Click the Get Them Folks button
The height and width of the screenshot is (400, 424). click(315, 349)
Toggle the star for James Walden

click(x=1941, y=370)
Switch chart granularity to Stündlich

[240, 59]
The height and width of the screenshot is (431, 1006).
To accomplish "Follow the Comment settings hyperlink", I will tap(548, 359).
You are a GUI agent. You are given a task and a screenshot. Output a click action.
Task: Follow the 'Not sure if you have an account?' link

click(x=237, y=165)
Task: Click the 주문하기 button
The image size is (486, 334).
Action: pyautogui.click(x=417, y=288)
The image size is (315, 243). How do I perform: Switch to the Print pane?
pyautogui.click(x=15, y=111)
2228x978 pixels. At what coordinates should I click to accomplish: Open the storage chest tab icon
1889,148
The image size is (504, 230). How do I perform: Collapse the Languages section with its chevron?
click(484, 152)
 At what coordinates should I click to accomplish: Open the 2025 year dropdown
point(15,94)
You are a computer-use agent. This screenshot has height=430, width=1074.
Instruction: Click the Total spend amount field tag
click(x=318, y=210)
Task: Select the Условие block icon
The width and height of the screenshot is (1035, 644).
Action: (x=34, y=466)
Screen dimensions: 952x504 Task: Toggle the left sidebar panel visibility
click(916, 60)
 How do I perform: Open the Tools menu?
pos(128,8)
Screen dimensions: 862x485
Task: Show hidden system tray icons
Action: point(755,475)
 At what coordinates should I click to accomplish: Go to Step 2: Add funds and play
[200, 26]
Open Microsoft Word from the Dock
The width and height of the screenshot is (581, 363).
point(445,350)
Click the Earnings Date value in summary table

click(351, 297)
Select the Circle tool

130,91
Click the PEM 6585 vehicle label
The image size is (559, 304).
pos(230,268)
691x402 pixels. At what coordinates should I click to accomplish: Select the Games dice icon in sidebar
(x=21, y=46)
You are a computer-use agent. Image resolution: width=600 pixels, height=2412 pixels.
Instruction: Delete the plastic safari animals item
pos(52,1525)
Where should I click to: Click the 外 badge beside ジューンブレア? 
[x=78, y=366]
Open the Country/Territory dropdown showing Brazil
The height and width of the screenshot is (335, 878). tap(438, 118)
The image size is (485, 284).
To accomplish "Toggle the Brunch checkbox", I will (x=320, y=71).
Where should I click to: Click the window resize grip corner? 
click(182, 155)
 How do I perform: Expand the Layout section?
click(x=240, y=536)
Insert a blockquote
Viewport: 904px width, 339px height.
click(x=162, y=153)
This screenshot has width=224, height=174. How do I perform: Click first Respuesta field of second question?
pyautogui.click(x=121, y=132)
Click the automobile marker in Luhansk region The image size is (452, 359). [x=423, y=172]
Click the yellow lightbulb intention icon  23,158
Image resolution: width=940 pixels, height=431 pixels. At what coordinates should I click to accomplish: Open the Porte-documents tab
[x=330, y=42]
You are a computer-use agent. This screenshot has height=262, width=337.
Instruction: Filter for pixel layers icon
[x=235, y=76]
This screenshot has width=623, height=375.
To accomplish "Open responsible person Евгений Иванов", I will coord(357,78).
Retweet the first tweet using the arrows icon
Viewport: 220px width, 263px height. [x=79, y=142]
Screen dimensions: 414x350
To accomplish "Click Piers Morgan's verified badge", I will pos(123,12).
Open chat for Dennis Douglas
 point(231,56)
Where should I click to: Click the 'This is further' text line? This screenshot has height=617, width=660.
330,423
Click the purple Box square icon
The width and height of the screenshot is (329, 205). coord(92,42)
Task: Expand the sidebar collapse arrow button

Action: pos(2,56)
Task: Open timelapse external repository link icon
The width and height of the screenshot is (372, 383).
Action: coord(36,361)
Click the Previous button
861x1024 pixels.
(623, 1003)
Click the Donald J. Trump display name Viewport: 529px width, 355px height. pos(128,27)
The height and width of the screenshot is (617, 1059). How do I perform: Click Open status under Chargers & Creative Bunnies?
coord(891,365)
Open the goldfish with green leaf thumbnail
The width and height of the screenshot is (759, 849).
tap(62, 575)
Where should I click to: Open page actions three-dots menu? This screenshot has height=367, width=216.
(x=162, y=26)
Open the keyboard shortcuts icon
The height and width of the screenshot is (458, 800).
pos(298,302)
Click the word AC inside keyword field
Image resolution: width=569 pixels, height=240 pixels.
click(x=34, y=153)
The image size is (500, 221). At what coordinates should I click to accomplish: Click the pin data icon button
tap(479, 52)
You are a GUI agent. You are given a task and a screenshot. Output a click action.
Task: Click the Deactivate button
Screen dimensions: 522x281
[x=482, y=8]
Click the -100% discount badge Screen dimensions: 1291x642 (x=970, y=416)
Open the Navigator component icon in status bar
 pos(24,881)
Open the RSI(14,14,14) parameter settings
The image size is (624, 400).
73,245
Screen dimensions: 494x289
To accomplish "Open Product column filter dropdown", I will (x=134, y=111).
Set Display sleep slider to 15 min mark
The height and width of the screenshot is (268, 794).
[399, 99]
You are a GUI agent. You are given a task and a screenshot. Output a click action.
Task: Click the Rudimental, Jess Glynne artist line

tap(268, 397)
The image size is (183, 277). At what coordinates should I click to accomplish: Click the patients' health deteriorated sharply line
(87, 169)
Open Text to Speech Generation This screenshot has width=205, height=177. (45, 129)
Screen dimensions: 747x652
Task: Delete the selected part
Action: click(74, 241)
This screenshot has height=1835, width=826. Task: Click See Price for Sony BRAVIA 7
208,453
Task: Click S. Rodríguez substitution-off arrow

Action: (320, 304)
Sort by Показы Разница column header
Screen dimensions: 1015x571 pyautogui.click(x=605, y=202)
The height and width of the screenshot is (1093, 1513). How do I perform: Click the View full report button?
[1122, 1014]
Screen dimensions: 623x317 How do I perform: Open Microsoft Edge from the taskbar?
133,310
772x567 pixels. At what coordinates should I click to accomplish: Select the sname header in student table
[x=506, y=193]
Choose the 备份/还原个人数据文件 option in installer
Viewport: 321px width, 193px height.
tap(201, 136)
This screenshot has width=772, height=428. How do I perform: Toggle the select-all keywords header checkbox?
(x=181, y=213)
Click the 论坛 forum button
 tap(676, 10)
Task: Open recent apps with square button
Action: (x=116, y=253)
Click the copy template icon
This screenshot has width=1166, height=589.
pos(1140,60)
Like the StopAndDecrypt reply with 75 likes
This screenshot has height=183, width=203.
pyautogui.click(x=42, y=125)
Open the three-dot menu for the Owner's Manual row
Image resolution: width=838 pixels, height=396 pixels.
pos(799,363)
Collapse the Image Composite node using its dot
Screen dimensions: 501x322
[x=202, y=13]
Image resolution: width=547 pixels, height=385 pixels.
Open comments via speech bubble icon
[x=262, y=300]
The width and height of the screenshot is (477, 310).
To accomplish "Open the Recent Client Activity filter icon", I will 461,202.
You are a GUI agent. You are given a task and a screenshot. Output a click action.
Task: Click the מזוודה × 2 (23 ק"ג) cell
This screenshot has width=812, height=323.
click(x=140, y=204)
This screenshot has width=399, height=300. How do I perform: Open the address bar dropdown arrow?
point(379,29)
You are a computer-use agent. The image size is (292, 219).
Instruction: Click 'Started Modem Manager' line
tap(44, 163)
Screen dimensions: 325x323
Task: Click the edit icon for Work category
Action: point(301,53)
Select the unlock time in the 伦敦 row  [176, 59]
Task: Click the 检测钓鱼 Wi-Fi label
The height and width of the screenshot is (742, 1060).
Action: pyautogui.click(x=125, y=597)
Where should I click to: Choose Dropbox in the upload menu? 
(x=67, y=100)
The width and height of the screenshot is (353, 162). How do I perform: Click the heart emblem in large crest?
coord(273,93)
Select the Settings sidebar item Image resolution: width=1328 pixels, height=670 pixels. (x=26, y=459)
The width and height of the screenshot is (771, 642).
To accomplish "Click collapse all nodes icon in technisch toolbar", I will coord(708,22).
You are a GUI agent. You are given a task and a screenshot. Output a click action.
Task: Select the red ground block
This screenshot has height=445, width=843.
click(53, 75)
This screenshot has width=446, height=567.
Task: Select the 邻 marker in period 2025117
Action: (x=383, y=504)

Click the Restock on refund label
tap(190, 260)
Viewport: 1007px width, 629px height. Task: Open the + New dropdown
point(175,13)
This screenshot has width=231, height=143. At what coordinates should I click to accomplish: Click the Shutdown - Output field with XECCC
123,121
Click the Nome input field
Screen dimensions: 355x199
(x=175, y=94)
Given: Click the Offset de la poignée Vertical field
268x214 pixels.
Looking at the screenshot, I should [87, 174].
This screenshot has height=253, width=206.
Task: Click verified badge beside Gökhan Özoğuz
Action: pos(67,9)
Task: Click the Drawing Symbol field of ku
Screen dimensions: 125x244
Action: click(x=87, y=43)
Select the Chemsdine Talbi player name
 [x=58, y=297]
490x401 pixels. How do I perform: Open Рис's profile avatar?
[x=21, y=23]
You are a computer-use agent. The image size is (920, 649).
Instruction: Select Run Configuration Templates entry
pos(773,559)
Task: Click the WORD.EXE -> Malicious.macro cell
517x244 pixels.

——

(About this exercise) Starting at the line above that contains "Where should I click to: Choose", repeat each line exactly up to and including the line that contains "The width and height of the screenshot is (771, 642).", and stop there.

(Solved exercise)
Where should I click to: Choose Dropbox in the upload menu? 
(x=67, y=100)
The width and height of the screenshot is (353, 162). How do I perform: Click the heart emblem in large crest?
coord(273,93)
Select the Settings sidebar item Image resolution: width=1328 pixels, height=670 pixels. (x=26, y=459)
The width and height of the screenshot is (771, 642).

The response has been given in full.